27

The official Python docs say that using the slicing operator and assigning in Python makes a shallow copy of the sliced list.

But when I write code for example:

o = [1, 2, 4, 5]
p = o[:]

And when I write:

id(o)
id(p)

I get different id's and also appending one one list does not reflect in the other list. Isn't it creating a deep copy or is there somewhere I am going wrong?

Martijn Pieters
  • 1,048,767
  • 296
  • 4,058
  • 3,343
user2528042
  • 419
  • 2
  • 6
  • 12

2 Answers2

41

You are creating a shallow copy, because nested values are not copied, merely referenced. A deep copy would create copies of the values referenced by the list too.

Demo:

>>> lst = [{}]
>>> lst_copy = lst[:]
>>> lst_copy[0]['foo'] = 'bar'
>>> lst_copy.append(42)
>>> lst
[{'foo': 'bar'}]
>>> id(lst) == id(lst_copy)
False
>>> id(lst[0]) == id(lst_copy[0])
True

Here the nested dictionary is not copied; it is merely referenced by both lists. The new element 42 is not shared.

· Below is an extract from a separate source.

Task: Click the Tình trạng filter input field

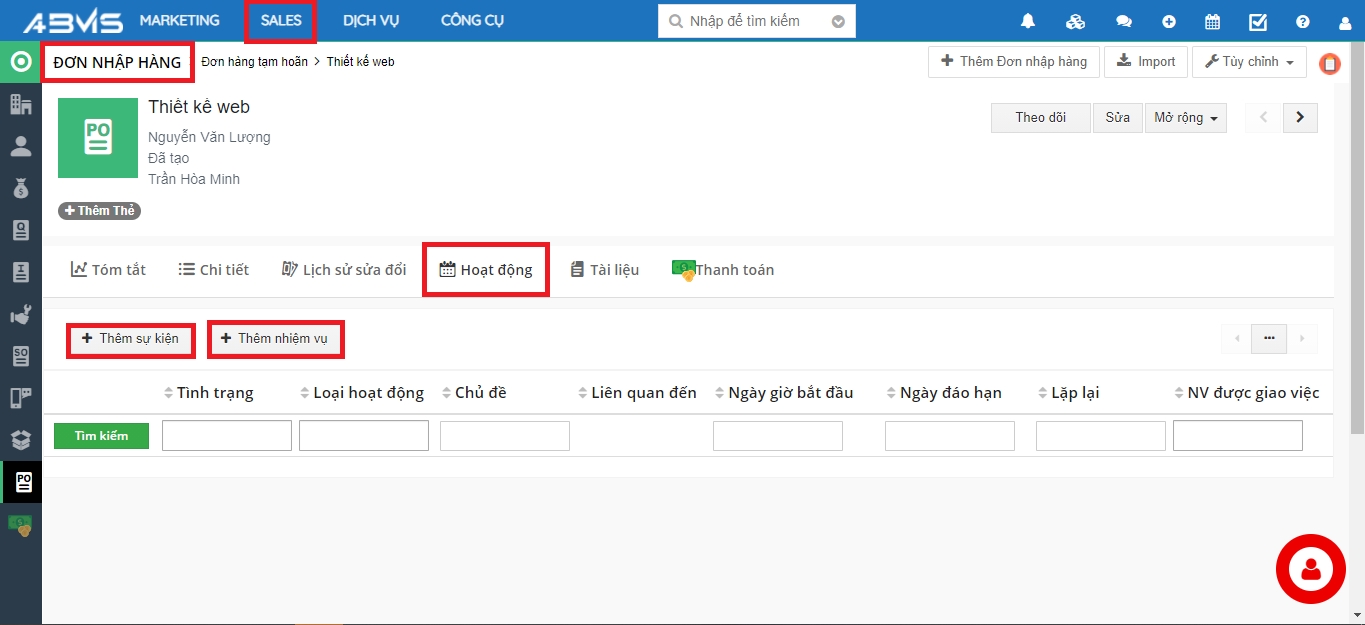Action: pyautogui.click(x=226, y=436)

Remember that everything in Python is an object, and names and list elements are merely references to those objects. A copy of a list creates a new outer list, but the new list merely receives references to the exact same objects.

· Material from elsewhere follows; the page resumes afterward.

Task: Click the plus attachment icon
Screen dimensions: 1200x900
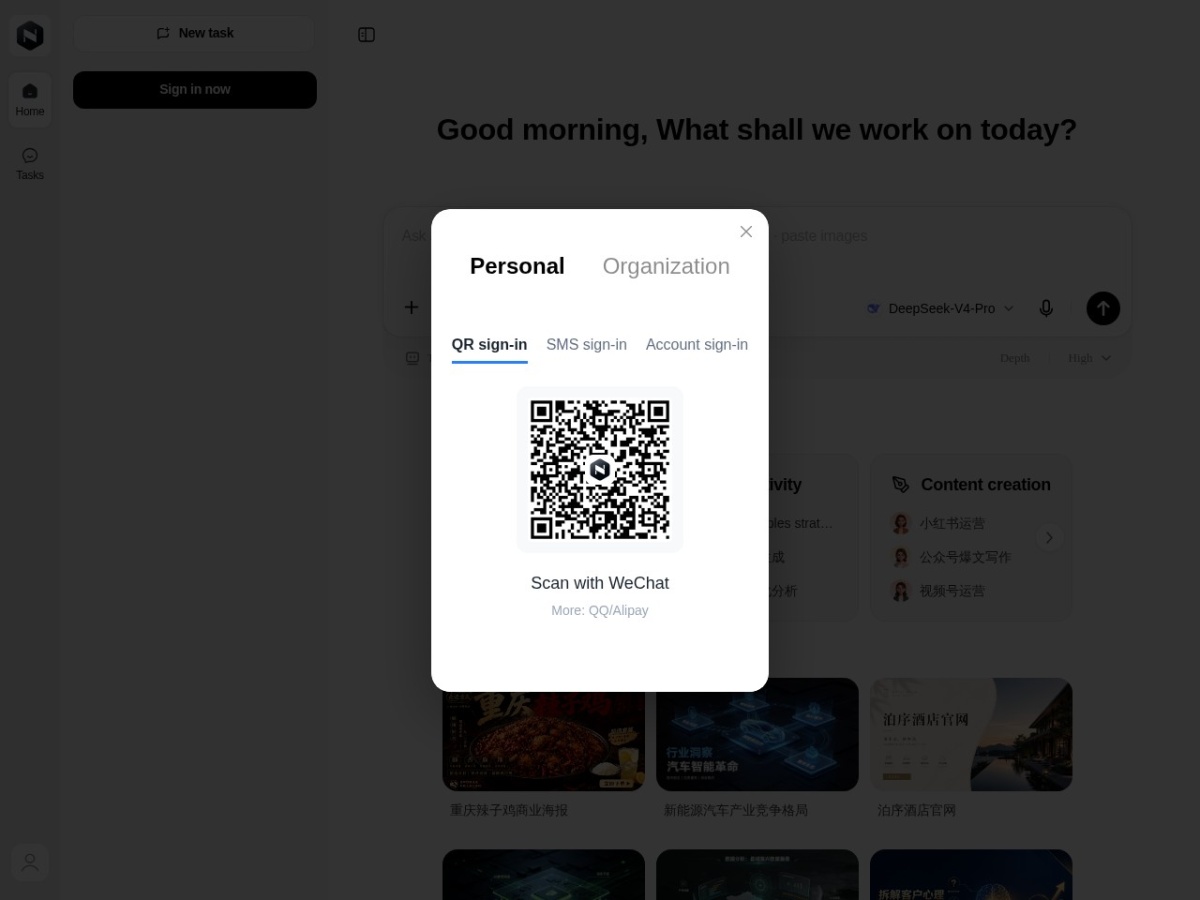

A proper deep copy creates new copies of each and every object contained in the list, recursively:

>>> from copy import deepcopy
>>> lst_deepcopy = deepcopy(lst)
>>> id(lst_deepcopy[0]) == id(lst[0])
False
Martijn Pieters
  • 1,048,767
  • 296
  • 4,058
  • 3,343
  • Then why is it I am getting different ids – user2528042 Sep 28 '13 at 15:51
  • 3
    @user2528042: Because the *outer list objects* are not the same. – Martijn Pieters Sep 28 '13 at 15:51
  • @user2528042 Because the original list *is copied* to a new object. Just all elements within are not copied, so if the list contains a mutable object (ints are not mutable) changing that object will change it in both the original and the copied list because both have a copy of the reference to the same object. – poke Sep 28 '13 at 15:53
  • 4
    @user2528042: that it's a shallow copy doesn't mean that `id(o) == id(p)`, it means that `[id(x) for x in o] == [id(x) for x in p]`. See the difference? – DSM Sep 28 '13 at 15:54
  • Is the effective difference only important for nested types and in-place list modifying methods like `append()` ? i.e. Instead of your example `lst_copy[0]['foo'] = 'bar'` if your type is `List[int]` and you do `>>>lst_copy[0] = 42 ... >>> list` you don't see 42 in the original list. – Davos Dec 11 '19 at 15:28
  • 1
    @Davos: `lst_copy[0]['foo'] = 'bar'` doesn't alter `list_copy`, it only alters the dictionary object referenced by `lst_copy[0]`. In Python [everything is basically a reference](https://nedbatchelder.com/text/names.html), including list indices. A shallow copy of a list creates copies of the references, and does not follow the references to make copies of the referenced objects. – Martijn Pieters Dec 12 '19 at 18:12
7

You should know that tests using is or id can be misleading of whether a true copy is being made with immutable and interned objects such as strings, integers and tuples that contain immutables.

Consider an easily understood example of interned strings:

>>> l1=['one']
>>> l2=['one']
>>> l1 is l2
False
>>> l1[0] is l2[0]
True

Now make a shallow copy of l1 and test the immutable string:

>>> l3=l1[:]
>>> l3 is l1
False
>>> l3[0] is l1[0]
True

Now make a copy of the string contained by l1[0]:

>>> s1=l1[0][:]
>>> s1
'one'
>>> s1 is l1[0] is l2[0] is l3[0]
True               # they are all the same object

Try a deepcopy where every element should be copied:

>>> from copy import deepcopy
>>> l4=deepcopy(l1)
>>> l4[0] is l1[0]
True

In each case, the string 'one' is being interned into Python's internal cache of immutable strings and is will show that they are the same (they have the same id). It is implementation and version dependent of what gets interned and when it does, so you cannot depend on it. It can be a substantial memory and performance enhancement.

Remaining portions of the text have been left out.